↓

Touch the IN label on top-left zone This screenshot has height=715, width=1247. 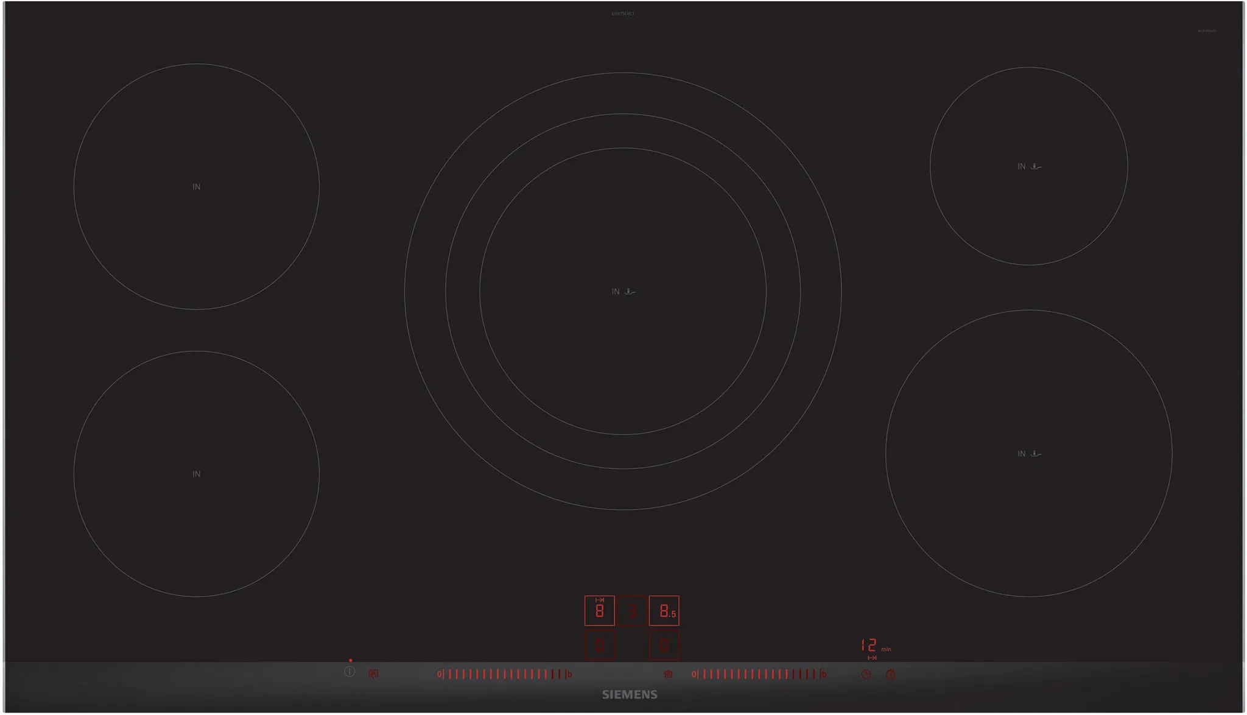coord(196,187)
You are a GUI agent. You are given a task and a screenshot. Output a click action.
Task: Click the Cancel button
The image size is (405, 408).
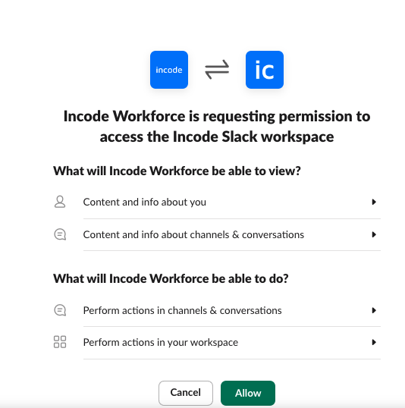pyautogui.click(x=186, y=393)
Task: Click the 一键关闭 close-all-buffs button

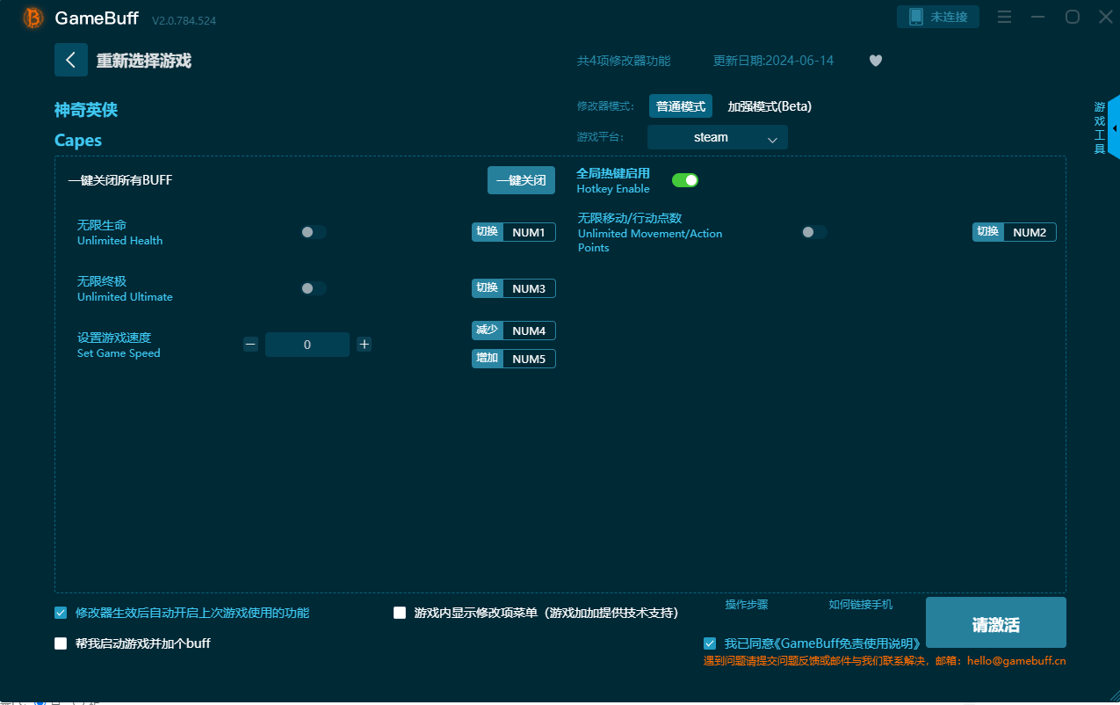Action: 521,180
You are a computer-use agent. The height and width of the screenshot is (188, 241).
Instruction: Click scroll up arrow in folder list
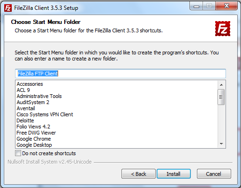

↑

Every line from the line containing "Task: Click the 一键关闭 close-all-buffs button" through the last line above is to be printed exactly. Pictures are not copied.

**ANSWER TO THE PROBLEM**
Task: Click the 一键关闭 close-all-buffs button

Action: 521,180
You are a computer-use agent. The height and width of the screenshot is (188, 241).
Instruction: Click scroll up arrow in folder list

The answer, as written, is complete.